(Stored data entries)
+ + + + +

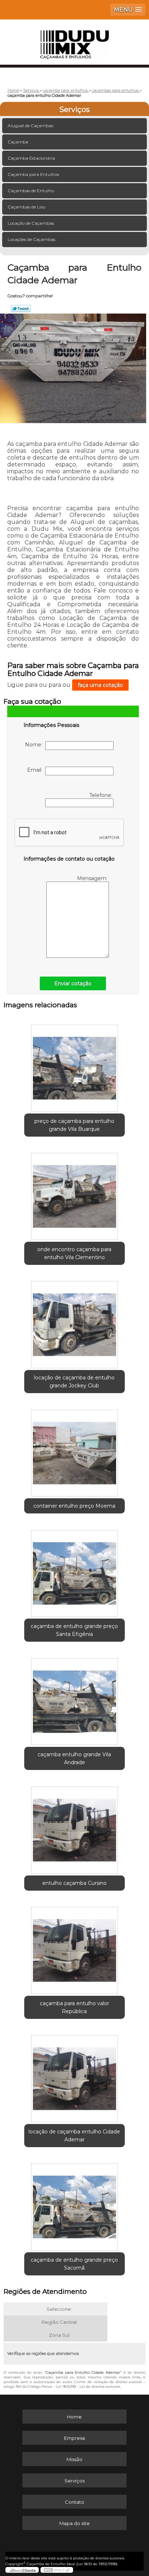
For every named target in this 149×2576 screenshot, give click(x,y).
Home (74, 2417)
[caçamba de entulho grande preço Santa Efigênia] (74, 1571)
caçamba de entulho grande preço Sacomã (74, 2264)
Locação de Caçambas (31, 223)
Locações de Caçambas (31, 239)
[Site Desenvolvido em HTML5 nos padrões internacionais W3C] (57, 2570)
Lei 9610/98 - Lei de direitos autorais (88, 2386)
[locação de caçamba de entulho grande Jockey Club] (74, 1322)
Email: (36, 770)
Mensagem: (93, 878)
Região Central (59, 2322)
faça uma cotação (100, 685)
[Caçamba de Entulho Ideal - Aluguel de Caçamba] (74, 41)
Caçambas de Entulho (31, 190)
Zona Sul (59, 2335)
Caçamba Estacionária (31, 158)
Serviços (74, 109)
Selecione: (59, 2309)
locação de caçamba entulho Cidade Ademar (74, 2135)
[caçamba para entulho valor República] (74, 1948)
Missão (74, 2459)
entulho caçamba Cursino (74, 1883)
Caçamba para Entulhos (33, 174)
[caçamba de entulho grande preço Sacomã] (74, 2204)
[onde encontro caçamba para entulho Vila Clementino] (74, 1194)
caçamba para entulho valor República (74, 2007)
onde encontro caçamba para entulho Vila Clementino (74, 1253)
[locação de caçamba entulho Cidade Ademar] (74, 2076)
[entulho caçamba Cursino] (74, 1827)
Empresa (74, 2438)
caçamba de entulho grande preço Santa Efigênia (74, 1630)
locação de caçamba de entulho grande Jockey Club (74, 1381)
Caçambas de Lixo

+ + + + +

> _REQUIRED ACTION_
Reproduce every line above exactly, pictures excluded.

> _ANSWER TO THIS EXERCISE_
For every named target in this 149×2576 screenshot, give click(x,y).
Home (74, 2417)
[caçamba de entulho grande preço Santa Efigênia] (74, 1571)
caçamba de entulho grande preço Sacomã (74, 2264)
Locação de Caçambas (31, 223)
Locações de Caçambas (31, 239)
[Site Desenvolvido em HTML5 nos padrões internacionais W3C] (57, 2570)
Lei 9610/98 - Lei de direitos autorais (88, 2386)
[locação de caçamba de entulho grande Jockey Club] (74, 1322)
Email: (36, 770)
Mensagem: (93, 878)
Região Central (59, 2322)
faça uma cotação (100, 685)
[Caçamba de Entulho Ideal - Aluguel de Caçamba] (74, 41)
Caçambas de Entulho (31, 190)
Zona Sul (59, 2335)
Caçamba Estacionária (31, 158)
Serviços (74, 109)
Selecione: (59, 2309)
locação de caçamba entulho Cidade Ademar (74, 2135)
[caçamba para entulho valor República] (74, 1948)
Missão (74, 2459)
entulho caçamba Cursino (74, 1883)
Caçamba para Entulhos (33, 174)
[caçamba de entulho grande preço Sacomã] (74, 2204)
[onde encontro caçamba para entulho Vila Clementino] (74, 1194)
caçamba para entulho valor República (74, 2007)
onde encontro caçamba para entulho Vila Clementino (74, 1253)
[locação de caçamba entulho Cidade Ademar] (74, 2076)
[entulho caçamba Cursino] (74, 1827)
Empresa (74, 2438)
caçamba de entulho grande preço Santa Efigênia (74, 1630)
locação de caçamba de entulho grande Jockey Club (74, 1381)
Caçambas de Lixo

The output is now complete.